Moreover, as already discussed in Section I, the automotive supply industry is expected to change rapidly, potentially requiring financial and operational restructurings as suppliers face serious challenges with the diesel crisis and the lack of an electric mobility strategy in many companies. Questions of ownership and control over data will become crucial for suppliers' systemic importance in the supply chain.
Other industries affected 2018 include the service sector (gfz services) and the consumer goods industry (Kettler, and in 2019 Loewe). The fashion industry is also still in a state of upheaval: In spring 2019 insolvency proceedings opened over the assets of Gerry Weber and retailer AWG filed for insolvency under self-administration proceedings in January. The insolvency proceedings over the assets of Paracelsus-Clinics, a major clinics operator, ended in 2018 with the sale of the company.
For the past 20 years, German insolvency law was subject to constant reform and discussion. While the German government does not intend to implement further material insolvency law reforms soon, the coalition agreement of the present CDU/CSU and SPD government dated 7 February 2018 mentions a few projects to be implemented in the present legislative term. These are:
- the introduction of a professional law for the qualification and admission of insolvency administrators (and custodians) plus guidelines for professional standards of work;
- concentration of insolvency courts (introduction of one-stop-shop elements) and digitisation of insolvency proceedings; and
- increased insolvency protection of customers in property development projects.
However, the next challenge to hit German insolvency law is the implementation of the European Directive on Preventive Restructuring Frameworks. The implementation of the Directive may force the German legislator to revise several domestic insolvency law concepts and rethink fundamental creditor protection instruments (see Sections I and III). In particular, it will turn out whether German insolvency law can withstand increasing European competition and whether Germany remains attractive as an insolvency location. The Europe-wide introduction of the Directive has the potential to further trigger competition among national legislation, and companies may increasingly resort to forum shopping. The individual implementation in the Member States will then decide which legal system is more preferable in each individual case.
1 Martin Tasma is a partner at Hengeler Mueller. The author wishes to thank Torsten Göcke, who authored previous versions of this chapter.
2 The ECB ended the net asset purchase programme in December 2018 but intends to continue reinvesting, in full, the principal payments from maturing securities purchased under the programme for an extended period of time past the date when it starts raising the key ECB interest rates, and in any case for as long as necessary to maintain favourable liquidity conditions and an ample degree of monetary accommodation.

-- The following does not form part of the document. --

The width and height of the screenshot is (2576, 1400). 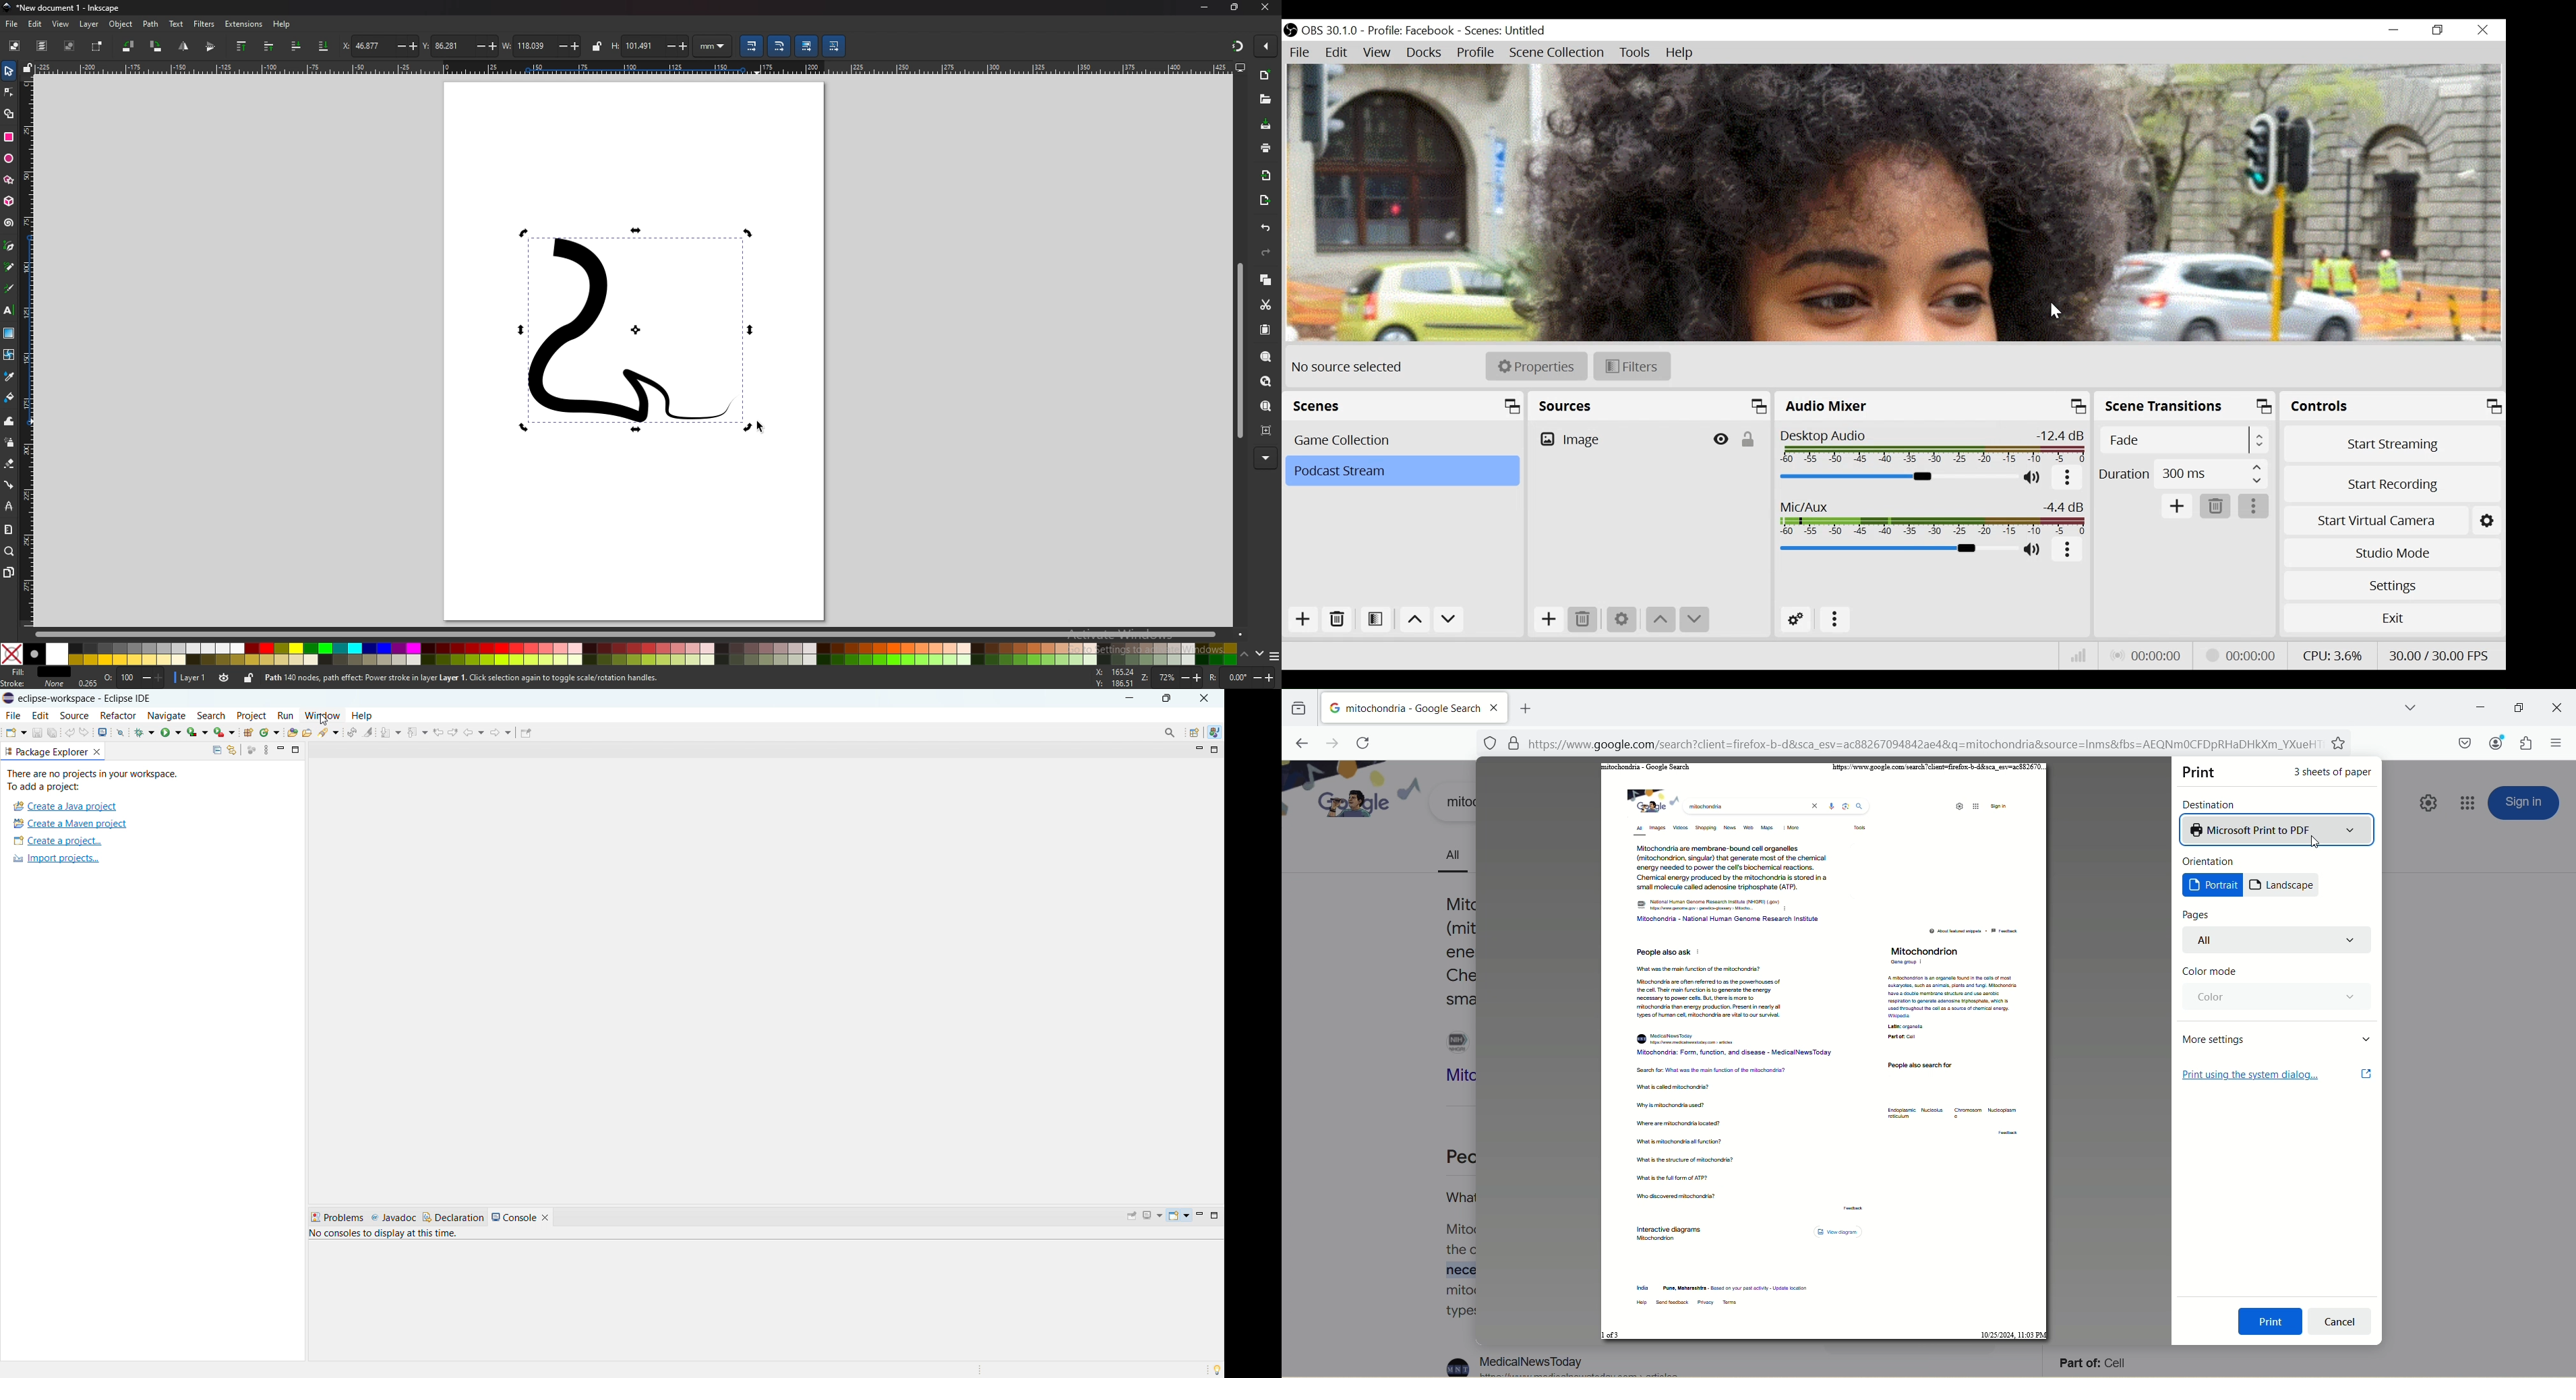 I want to click on Move down, so click(x=1693, y=619).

10 German insolvency law recognises an additional reason for the director to file for insolvency: imminent illiquidity. However, imminent illiquidity is not a mandatory reason for the director to initiate insolvency proceedings and practical importance is low.
11 Change of control clauses do not apply if contracts are transferred under a plan.
12 The structuring of reorganisations via an insolvency plan is complex and requires corporate, insolvency and tax expertise, in particular since DES/haircuts generally create taxable restructuring gains on part of the debtor that may qualify as mass debt and which may impede the entire restructuring.